**Data for review**
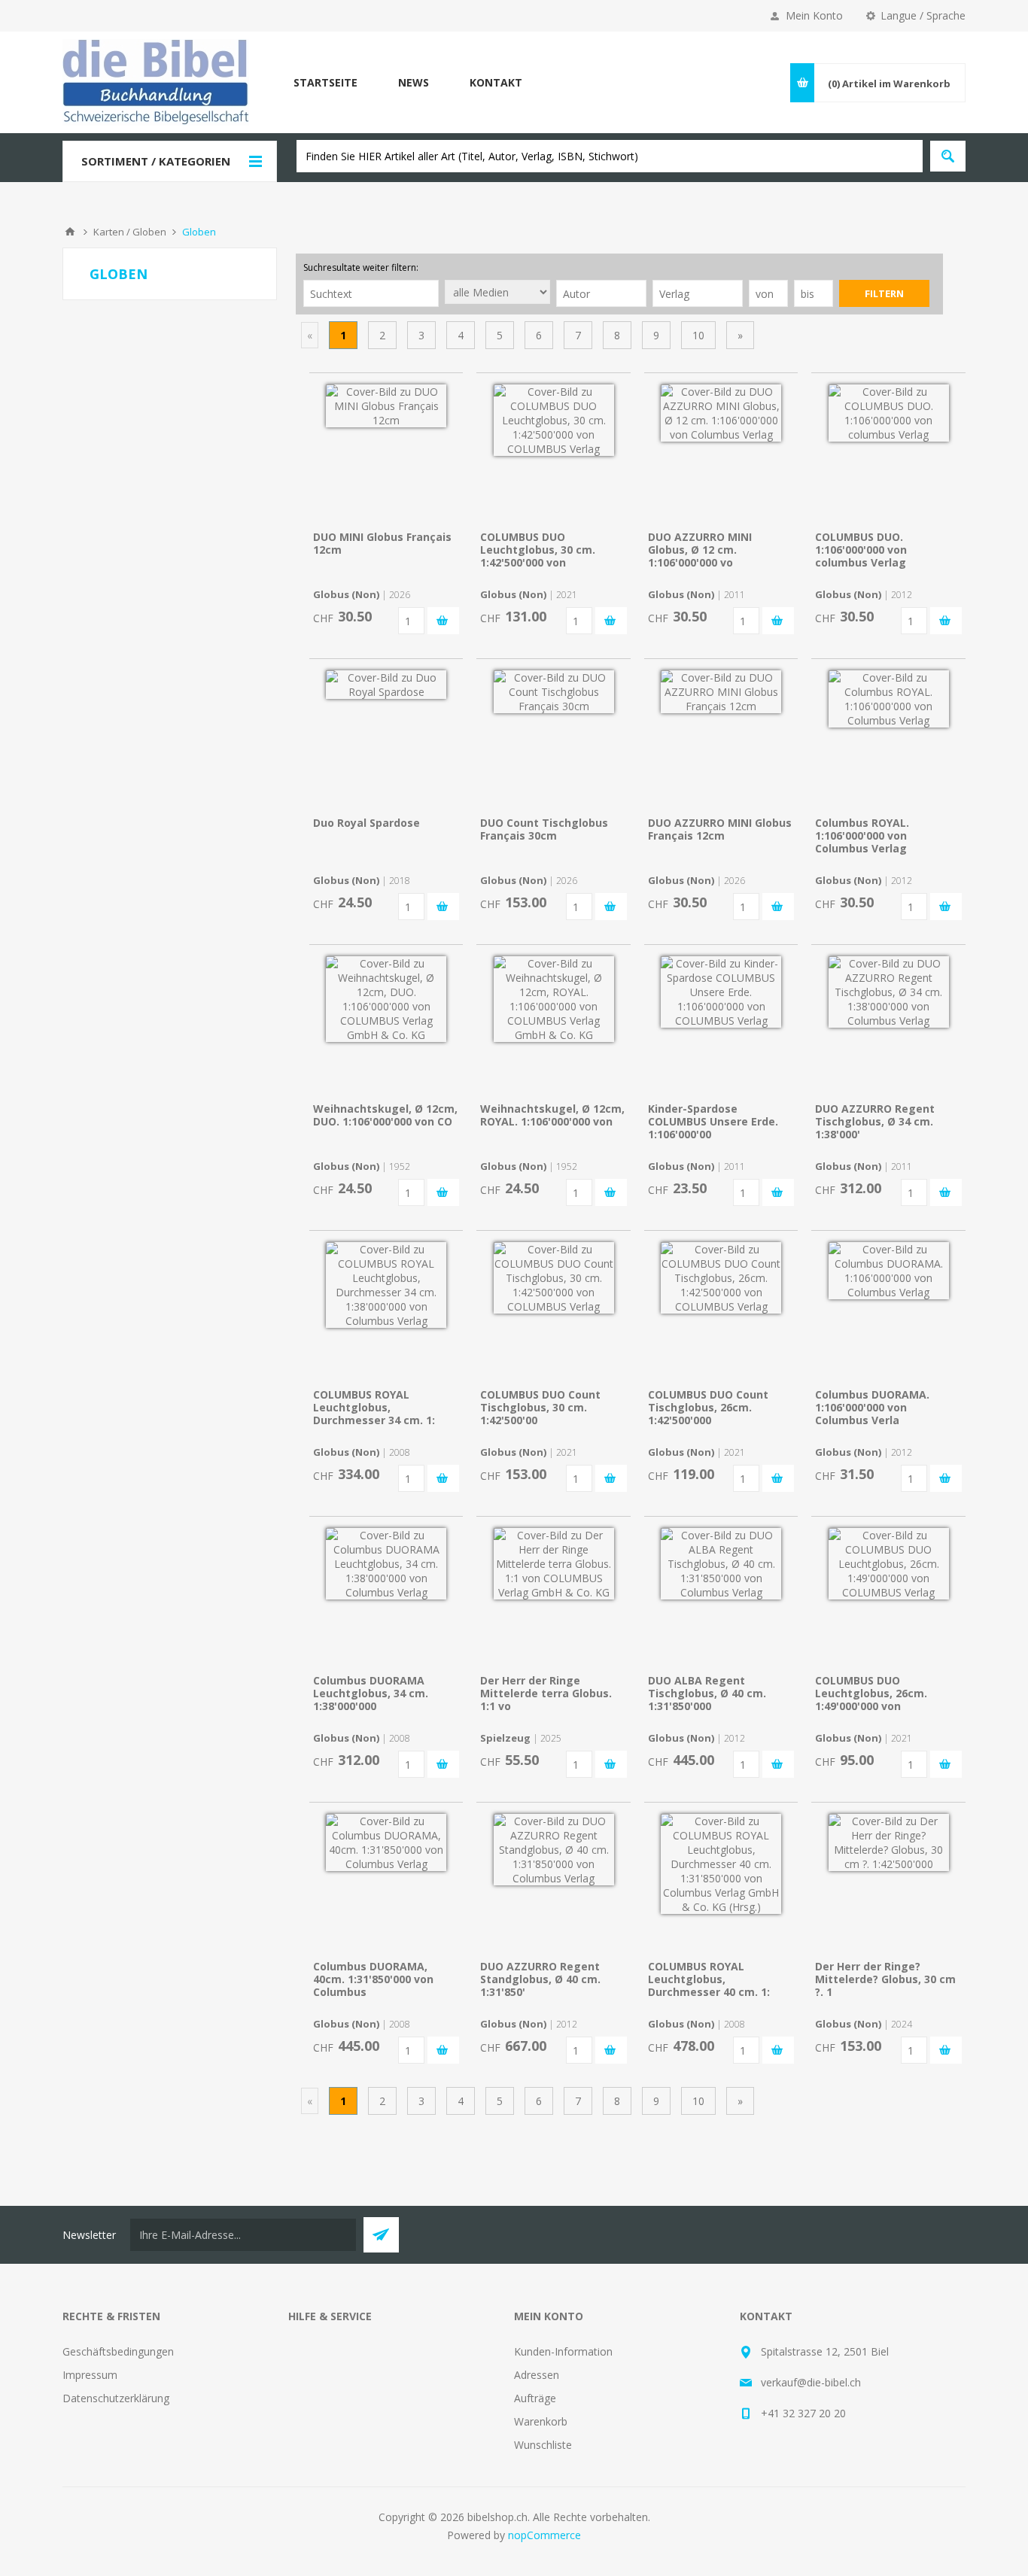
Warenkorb (540, 2421)
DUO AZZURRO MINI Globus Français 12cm (720, 829)
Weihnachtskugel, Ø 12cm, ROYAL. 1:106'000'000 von (552, 1115)
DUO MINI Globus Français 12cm (382, 543)
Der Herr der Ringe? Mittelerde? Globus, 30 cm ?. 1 (885, 1979)
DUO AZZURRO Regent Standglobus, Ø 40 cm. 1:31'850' (540, 1979)
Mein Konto (814, 15)
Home (70, 232)
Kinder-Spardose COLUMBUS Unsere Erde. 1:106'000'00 (713, 1121)
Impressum (89, 2375)
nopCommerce (544, 2535)
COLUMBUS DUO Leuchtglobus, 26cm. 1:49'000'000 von (871, 1693)
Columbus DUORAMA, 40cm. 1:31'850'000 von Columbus (373, 1979)
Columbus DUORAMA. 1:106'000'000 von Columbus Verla (872, 1407)
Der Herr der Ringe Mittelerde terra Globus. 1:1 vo (546, 1693)
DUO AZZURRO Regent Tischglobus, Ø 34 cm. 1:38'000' (875, 1121)
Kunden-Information (563, 2351)
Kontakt (496, 82)
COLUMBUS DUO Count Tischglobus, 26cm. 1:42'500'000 (708, 1407)
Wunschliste (543, 2445)
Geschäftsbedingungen (118, 2351)
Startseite (325, 82)
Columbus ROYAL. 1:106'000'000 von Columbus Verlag (862, 835)
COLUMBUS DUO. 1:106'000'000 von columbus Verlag (861, 550)
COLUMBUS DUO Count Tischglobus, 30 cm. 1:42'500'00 (540, 1407)
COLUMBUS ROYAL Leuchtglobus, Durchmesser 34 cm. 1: (374, 1407)
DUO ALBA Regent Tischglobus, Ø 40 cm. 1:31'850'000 (707, 1693)
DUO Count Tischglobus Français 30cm (544, 829)
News (413, 82)
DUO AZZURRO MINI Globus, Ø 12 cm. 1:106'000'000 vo (700, 550)
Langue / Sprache (923, 15)
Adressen (536, 2375)
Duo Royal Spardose (366, 823)
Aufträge (535, 2398)
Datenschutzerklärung (115, 2398)
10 (698, 335)
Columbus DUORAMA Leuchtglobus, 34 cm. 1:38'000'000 (370, 1693)
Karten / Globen (129, 231)
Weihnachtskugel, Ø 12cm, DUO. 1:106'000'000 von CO (385, 1115)
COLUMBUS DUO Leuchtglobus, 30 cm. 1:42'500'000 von (537, 550)
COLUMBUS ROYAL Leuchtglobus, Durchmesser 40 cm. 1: (709, 1979)
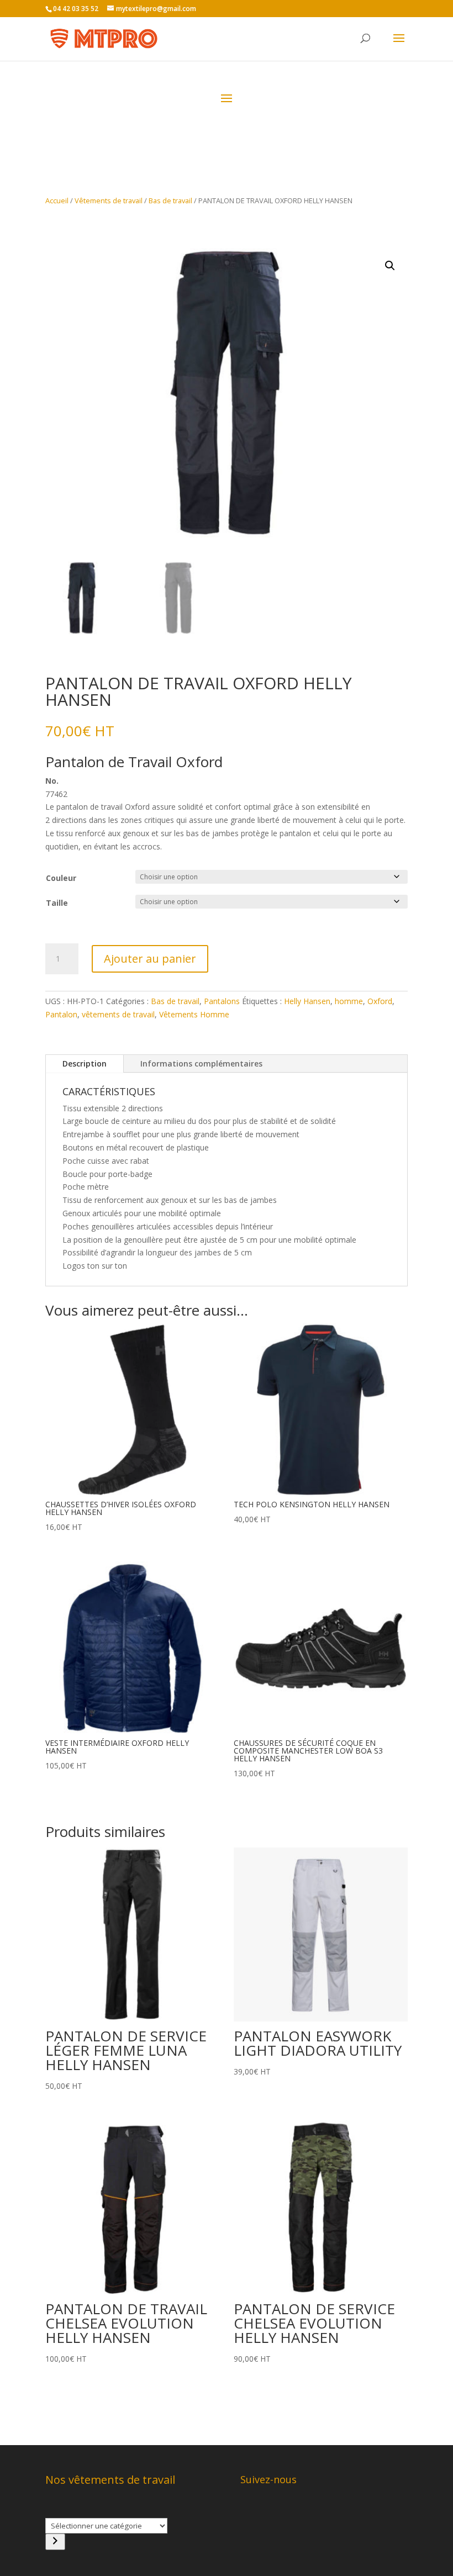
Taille (57, 903)
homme (349, 1001)
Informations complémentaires (201, 1063)
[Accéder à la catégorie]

**Work required**
Both end lines included, restate word for word the lines above from the line with "DUO MINI Globus Français 12cm (382, 543)" to the line with "DUO ALBA Regent", and nothing else.

**Solution for this problem**
DUO MINI Globus Français 12cm (382, 543)
Der Herr der Ringe? Mittelerde? Globus, 30 cm ?. 1 (885, 1979)
DUO AZZURRO Regent Standglobus, Ø 40 cm. 1:31'850' (540, 1979)
Mein Konto (814, 15)
Home (70, 232)
Kinder-Spardose COLUMBUS Unsere Erde. 1:106'000'00 (713, 1121)
Impressum (89, 2375)
nopCommerce (544, 2535)
COLUMBUS DUO Leuchtglobus, 26cm. 1:49'000'000 von (871, 1693)
Columbus DUORAMA, 40cm. 1:31'850'000 von Columbus (373, 1979)
Columbus DUORAMA. 1:106'000'000 von Columbus Verla (872, 1407)
Der Herr der Ringe Mittelerde terra Globus. 1:1 vo (546, 1693)
DUO AZZURRO Regent Tischglobus, Ø 34 cm. 1:38'000' (875, 1121)
Kunden-Information (563, 2351)
Kontakt (496, 82)
COLUMBUS DUO Count Tischglobus, 26cm. 1:42'500'000 (708, 1407)
Wunschliste (543, 2445)
Geschäftsbedingungen (118, 2351)
Startseite (325, 82)
Columbus ROYAL. 1:106'000'000 von Columbus Verlag (862, 835)
COLUMBUS DUO. 1:106'000'000 von columbus Verlag (861, 550)
COLUMBUS DUO Count Tischglobus, 30 cm. 1:42'500'00 (540, 1407)
COLUMBUS ROYAL Leuchtglobus, Durchmesser 34 cm. 1: (374, 1407)
DUO ALBA Regent Tischglobus, Ø 40 cm. 1:31'850'000 (707, 1693)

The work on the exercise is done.